LIST OF TASKS:
a) According to the recession warning report, what was the Conference Board consumer confidence index for June?
b) Write the next part of the recession warning report, picking up after its last sentence.

SELECTED EXTRACT:
-- Opening Marker --
MACRO: Warning signs of a recession continue to mount

4:36 PM 28 June 2022

The Conference Board consumer confidence index for June fell to 98.7 points from 103.2 in the previous month, well below analysts’ expectations of 100.5. This is the worst reading since February 2021, while the expectations index fell to the west level since 2013!. Meanwhile, 1-year inflation expectations rise to 8% from 7.5% in May!

Consumer confidence in the US continued to weaken in June, while expectations index plunged to level not seen since 2013. Source: Bloomberg via ZeroHedge

Meanwhile the Richmond Fed composite manufacturing index fell to -19 in June from -9 in May, as two of its three component indexes continue to move lower. The indexes for shipments (-16 vs -14 in May) and volume of new orders (-38 vs -29) declined while the employment index rose (23 vs 8). The wage index also remained elevated, despite a minor downward shift, indicating that a large share of firms continue to report increasing wages. Additionally, the local business conditions index continued to slide in June, falling to -32. Firms are also less optimistic about conditions in the next six months as the expectations index decreased (-19 vs -13). Recent data shows that the economic activity in the second quarter was weak. Nevertheless, the negative factors related to inventories and net exports, which were mainly responsible for the negative reading of GDP in Q1, decreased.
-- Closing Marker --
Collected data entries:
-- Opening Marker --
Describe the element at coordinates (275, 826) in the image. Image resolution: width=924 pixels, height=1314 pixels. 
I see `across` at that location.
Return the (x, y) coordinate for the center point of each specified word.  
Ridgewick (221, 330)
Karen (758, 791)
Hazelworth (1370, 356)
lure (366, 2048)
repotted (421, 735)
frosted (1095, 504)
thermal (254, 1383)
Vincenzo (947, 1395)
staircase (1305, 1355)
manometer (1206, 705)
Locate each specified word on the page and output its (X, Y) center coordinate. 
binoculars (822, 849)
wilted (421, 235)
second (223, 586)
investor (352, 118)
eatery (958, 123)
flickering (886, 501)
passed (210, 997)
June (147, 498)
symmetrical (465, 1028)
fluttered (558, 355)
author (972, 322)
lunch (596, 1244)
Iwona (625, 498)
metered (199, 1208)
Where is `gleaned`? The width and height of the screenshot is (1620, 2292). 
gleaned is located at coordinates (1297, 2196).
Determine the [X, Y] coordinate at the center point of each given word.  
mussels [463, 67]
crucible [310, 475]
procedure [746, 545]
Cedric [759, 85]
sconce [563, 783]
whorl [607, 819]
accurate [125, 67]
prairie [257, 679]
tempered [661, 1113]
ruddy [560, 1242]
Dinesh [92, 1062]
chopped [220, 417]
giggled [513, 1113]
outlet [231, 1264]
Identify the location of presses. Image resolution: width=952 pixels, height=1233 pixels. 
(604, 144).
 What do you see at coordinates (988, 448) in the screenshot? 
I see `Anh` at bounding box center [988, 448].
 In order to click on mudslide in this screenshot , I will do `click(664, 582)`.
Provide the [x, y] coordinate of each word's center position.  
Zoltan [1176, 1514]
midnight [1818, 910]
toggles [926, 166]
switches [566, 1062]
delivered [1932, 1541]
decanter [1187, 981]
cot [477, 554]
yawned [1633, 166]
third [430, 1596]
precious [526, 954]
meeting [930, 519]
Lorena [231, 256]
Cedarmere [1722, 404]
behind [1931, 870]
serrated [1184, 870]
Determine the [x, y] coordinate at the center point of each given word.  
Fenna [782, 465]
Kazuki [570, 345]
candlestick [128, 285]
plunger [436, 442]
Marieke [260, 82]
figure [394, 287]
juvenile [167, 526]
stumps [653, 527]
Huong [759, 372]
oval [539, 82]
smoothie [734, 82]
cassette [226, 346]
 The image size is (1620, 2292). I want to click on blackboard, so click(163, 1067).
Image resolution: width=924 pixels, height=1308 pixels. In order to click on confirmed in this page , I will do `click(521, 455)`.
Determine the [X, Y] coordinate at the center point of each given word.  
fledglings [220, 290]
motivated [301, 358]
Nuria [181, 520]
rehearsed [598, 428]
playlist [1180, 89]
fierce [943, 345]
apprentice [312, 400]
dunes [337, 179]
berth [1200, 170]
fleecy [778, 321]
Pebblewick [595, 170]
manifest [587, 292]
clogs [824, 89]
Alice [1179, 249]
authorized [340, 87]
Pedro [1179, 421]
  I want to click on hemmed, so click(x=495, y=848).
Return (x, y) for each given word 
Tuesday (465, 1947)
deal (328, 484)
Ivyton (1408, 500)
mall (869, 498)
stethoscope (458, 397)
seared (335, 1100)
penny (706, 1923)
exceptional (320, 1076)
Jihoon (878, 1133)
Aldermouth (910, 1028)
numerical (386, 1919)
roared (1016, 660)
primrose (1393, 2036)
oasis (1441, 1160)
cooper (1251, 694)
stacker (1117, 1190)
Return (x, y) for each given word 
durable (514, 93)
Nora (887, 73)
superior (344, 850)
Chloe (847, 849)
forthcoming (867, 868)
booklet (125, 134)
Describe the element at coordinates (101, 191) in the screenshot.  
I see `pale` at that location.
-- Closing Marker --
ANSWERS GIVEN:
a) It fell to 98.7 points, down from 103.2 in the previous month.

b)
Several local surveys including Richmond Fed composite manufacturing index fell sharply in recent weeks. Source: Bloomberg via ZeroHedge

Also today’s housing market data from April showed that inflationary pressure is not easing at all. Real estate prices continue to rise, despite a slight slump in sales or a massive increase of mortgage interest rates.

In the last few days we can observe a revival in the markets, partly due to the positive news from China. It is worth remembering, however, that the latest upward move may also be related to the rebalancing of portfolios at the end of the quarter, following massive declines in recent weeks. Therefore if the forthcoming data also turn out to be a disappointment, then equity markets may start the third quarter in much worse moods.